YC-backed Oxygen raises seed to bring digital banking to freelancers

Few things are easy in our financial system if you don’t have regular employment. It’s hard to prove (regular) income, which makes applying for a credit card or personal loan much more difficult and time-consuming. That’s particularly tough, since freelancer income is variable, and these sort of income-smoothing tools can be critical to make ends meet. Despite those challenges, freelancing is the new normal: If current trends hold true, a majority of the workforce in America could be freelancers within 10 years.

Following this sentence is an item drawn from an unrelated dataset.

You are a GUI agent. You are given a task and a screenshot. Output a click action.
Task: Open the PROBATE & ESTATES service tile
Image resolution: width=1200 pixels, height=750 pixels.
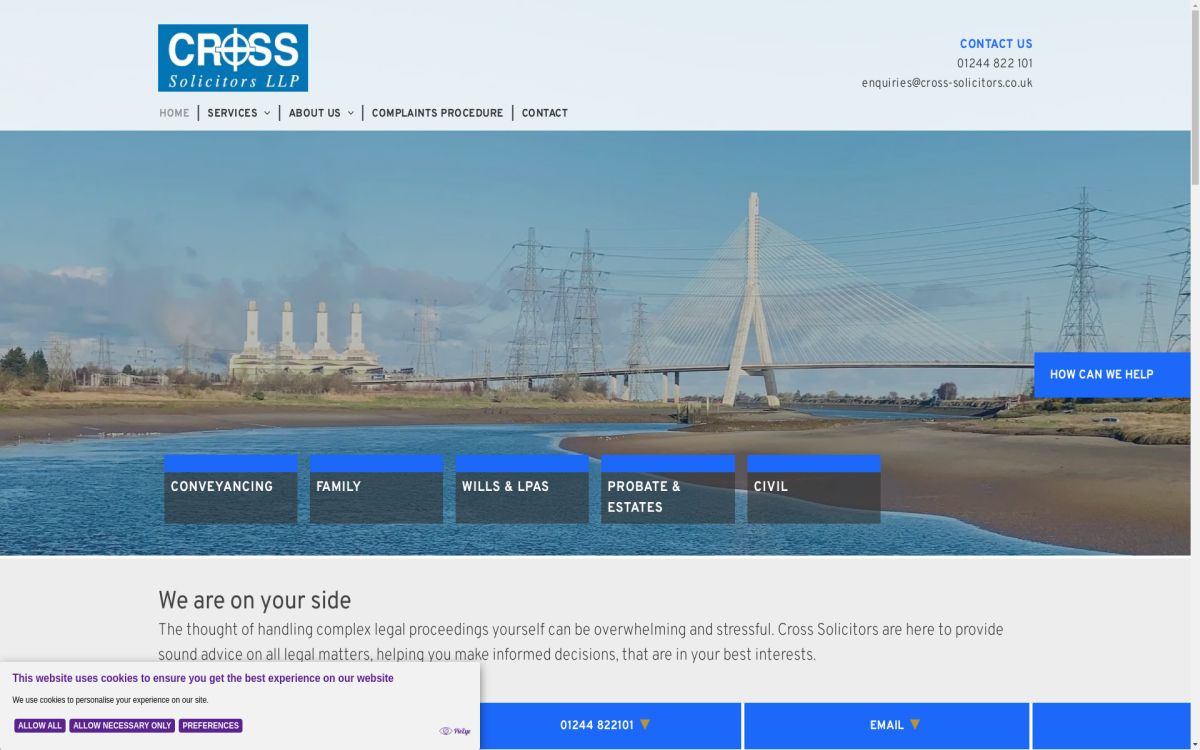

SF-based startup Oxygen hopes to give those freelancers some breathing room in their financial lives. Through a digital banking app and a membership program, the startup offers freelancers simple access to credit that can be pulled down or paid off instantly at any time.

The company has raised $2.3 million in the first close of its seed round from investors including Digital Horizon Capital and Cynthia Chen. It participated in Y Combinator’s accelerator program last summer.

Hussein Ahmed, the founder and CEO of Oxygen, is used to breaking down old institutions and understands the acute pain of freelancers. A single founder originally from Egypt, Ahmed worked as a consultant in the Bay Area after getting his MBA at Berkeley’s Haas School of Business and his PhD in Computer Science at Virginia Tech. “I tried to take a loan out from LendingClub” and they couldn’t verify his income, he explained to me. They then “asked for 10 pages of documentation” because he was a freelancer.

That experience would eventually lead to the core offering of Oxygen, which is efficient and on-going access to a credit line. “When you have this cash flow problem, you can just make one tap,” Ahmed said. “Open the app, take the money out and repay it whenever you can.”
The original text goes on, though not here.